Asimismo, durante la reciente crisis griega supimos que una buena parte de los protagonistas de los disturbios atenienses que siguieron a las manifestaciones contra el acuerdo del Gobierno heleno con la Unión Europea eran extranjeros. Stathis Kalyvas, politólogo griego en Princeton, advertía en Twitter de que Grecia se había convertido en destino para el turismo revolucionario, fenómeno que ya había sido explorado entre nosotros por Ignacio Vidal-Folch en su novela Turistas del idealIgnacio Vidal-Folch, Turistas del ideal, Barcelona, Destino, 2005.. Tampoco es algo nuevo: la tendencia había sido anticipada gloriosamente por Lord Byron en la misma Grecia, antes de que toda una generación de intelectuales europeos quedara fascinado por nuestra Guerra Civil y una parte de ellos entrase en combate: la autenticidad de los fallecidos entonces hace palidecer el esteticismo de los ahora amotinados.
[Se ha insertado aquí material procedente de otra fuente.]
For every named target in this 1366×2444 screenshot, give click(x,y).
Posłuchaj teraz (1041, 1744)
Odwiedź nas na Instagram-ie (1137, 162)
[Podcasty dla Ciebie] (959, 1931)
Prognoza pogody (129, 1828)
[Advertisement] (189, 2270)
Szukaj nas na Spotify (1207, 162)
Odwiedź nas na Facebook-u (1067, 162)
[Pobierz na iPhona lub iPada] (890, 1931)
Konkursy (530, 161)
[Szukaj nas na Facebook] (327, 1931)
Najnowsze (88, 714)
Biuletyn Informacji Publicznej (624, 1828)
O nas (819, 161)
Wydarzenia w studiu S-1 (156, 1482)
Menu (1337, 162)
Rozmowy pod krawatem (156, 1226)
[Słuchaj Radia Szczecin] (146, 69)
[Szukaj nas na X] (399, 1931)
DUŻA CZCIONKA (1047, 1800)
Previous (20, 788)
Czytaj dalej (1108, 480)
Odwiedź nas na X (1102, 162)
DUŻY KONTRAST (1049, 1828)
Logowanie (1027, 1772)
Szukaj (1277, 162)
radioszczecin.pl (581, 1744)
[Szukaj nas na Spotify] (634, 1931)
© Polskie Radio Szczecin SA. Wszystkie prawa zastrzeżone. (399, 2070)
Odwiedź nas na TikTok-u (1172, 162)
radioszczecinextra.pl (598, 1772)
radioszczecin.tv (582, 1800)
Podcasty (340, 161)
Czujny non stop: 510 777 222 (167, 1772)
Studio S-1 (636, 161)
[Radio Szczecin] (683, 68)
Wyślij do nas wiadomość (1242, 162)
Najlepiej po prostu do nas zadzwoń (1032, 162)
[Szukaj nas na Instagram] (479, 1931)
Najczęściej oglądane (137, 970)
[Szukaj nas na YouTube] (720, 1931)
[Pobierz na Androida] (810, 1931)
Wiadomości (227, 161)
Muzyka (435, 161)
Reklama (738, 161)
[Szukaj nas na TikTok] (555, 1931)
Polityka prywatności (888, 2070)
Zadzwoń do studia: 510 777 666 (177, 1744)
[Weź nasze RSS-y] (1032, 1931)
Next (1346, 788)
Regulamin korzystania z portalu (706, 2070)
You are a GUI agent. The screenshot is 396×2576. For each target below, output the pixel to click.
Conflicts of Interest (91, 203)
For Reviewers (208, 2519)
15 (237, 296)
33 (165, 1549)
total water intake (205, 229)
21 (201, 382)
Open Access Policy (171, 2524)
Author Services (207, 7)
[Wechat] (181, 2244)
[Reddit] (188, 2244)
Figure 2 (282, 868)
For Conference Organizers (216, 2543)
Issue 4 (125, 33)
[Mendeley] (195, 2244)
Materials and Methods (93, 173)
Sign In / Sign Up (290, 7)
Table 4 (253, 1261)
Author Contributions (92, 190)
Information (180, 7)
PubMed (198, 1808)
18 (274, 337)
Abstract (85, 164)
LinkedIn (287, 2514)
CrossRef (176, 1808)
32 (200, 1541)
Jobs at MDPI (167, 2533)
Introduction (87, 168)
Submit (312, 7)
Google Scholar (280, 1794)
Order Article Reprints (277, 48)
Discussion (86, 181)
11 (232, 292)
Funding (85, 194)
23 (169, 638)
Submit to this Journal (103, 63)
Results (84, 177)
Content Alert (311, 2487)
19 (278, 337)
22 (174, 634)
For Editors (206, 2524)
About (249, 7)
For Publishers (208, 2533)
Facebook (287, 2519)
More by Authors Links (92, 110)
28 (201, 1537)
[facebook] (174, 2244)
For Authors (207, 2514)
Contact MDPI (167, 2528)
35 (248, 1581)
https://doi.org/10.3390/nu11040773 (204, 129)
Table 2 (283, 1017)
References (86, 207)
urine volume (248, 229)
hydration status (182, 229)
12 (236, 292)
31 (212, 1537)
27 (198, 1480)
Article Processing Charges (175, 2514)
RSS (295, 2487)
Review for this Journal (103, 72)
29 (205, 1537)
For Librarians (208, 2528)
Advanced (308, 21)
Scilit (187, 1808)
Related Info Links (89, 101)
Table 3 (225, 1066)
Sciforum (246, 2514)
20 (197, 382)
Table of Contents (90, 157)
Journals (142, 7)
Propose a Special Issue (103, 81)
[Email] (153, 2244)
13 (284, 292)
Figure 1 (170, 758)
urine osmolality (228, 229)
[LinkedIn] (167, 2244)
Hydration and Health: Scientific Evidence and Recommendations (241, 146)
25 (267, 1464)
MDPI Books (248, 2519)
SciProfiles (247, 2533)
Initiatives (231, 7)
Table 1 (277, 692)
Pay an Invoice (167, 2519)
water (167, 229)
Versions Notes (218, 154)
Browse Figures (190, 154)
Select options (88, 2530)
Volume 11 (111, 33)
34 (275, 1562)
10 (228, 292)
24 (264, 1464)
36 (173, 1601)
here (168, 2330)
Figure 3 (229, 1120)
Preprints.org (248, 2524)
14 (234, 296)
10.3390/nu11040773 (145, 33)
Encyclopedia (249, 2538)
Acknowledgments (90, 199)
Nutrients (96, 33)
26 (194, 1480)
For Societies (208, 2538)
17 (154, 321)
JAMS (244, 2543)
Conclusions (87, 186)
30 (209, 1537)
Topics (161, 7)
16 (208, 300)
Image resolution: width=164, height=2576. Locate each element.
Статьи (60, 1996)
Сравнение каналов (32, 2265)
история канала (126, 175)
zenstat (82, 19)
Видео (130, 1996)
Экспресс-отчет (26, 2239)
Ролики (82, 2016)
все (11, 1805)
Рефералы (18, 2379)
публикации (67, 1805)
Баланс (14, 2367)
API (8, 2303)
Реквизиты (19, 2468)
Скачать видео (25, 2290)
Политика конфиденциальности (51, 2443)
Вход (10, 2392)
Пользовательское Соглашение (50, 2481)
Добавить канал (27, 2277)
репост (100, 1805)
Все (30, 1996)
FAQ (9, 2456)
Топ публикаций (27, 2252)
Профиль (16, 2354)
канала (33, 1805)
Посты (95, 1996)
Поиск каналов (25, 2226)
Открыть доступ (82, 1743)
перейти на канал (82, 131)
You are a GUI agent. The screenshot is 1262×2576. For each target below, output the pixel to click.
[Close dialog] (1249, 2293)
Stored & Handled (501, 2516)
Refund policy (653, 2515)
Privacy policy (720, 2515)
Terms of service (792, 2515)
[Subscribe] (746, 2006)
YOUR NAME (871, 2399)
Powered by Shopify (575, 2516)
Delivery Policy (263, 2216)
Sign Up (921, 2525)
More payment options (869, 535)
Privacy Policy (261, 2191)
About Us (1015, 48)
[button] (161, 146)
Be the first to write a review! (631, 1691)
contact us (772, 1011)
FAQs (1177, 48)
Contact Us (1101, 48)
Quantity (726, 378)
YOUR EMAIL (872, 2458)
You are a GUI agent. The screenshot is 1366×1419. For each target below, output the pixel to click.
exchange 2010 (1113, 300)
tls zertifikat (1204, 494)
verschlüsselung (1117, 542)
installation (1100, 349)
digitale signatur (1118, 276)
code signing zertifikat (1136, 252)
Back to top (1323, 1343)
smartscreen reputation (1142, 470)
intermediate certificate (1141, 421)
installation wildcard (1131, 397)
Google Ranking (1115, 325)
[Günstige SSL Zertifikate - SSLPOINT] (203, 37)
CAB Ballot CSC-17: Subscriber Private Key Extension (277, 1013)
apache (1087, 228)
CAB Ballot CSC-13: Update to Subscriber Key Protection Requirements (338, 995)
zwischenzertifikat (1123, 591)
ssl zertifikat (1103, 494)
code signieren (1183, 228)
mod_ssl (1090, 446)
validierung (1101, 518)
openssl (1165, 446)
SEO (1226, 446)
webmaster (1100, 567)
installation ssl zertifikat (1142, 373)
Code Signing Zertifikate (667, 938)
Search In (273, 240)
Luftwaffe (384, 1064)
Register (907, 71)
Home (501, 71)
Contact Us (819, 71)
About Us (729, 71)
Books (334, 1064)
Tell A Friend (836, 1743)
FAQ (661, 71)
Sea como fuere, no tengo espacio ni imaginación para proporcionar una lista exhaustiva de todas las posibilidades turísticas contemporáneas, que incluyen, es importante recordarlo, modalidades particulares relacionadas con aficiones culturales: participar en el Bloomsday en Dublín, visitar los escenarios de las novelas de nuestro escritor favorito, hacer cruceros a la carta en pequeños barcos sin discoteca. O, como último reducto de libertad, lanzarse en coche por las carreteras del interior del país. Todas son experiencias propiamente turísticas, entendidas como suspensión momentánea de una vida normal cuyo acelerado transcurso nos acerca cada día más velozmente a la muerte: el principio del placer está por ello implícito en todas ellas. ¡Incluso en las vacaciones familiares!

No sería descabellado proponer, a modo de arabesco final, que la globalización y la digitalización nos hayan hecho a todos turistas sin salir de casa: que el paradigma turístico, en fin, se haya infiltrado en nuestra vida cotidiana y esté alterando nuestra relación con la realidad. Si identificamos al turista con su caricatura, es decir, con alguien que sobrevuela la realidad sin penetrar nunca en ella, haciendo de su contacto inauténtico con lo auténtico motivo para el exhibicionismo narcisista, quizá nos parezcamos un poco a él: quizá seamos turísticos, a fuer de superficiales. Aunque, bien pensado, eso será en el caso de los demás. ¡Nosotros no somos así! ¡Nosotros somos viajeros!

PS: Este blog –al igual que los demás– se despide hasta septiembre. Feliz verano.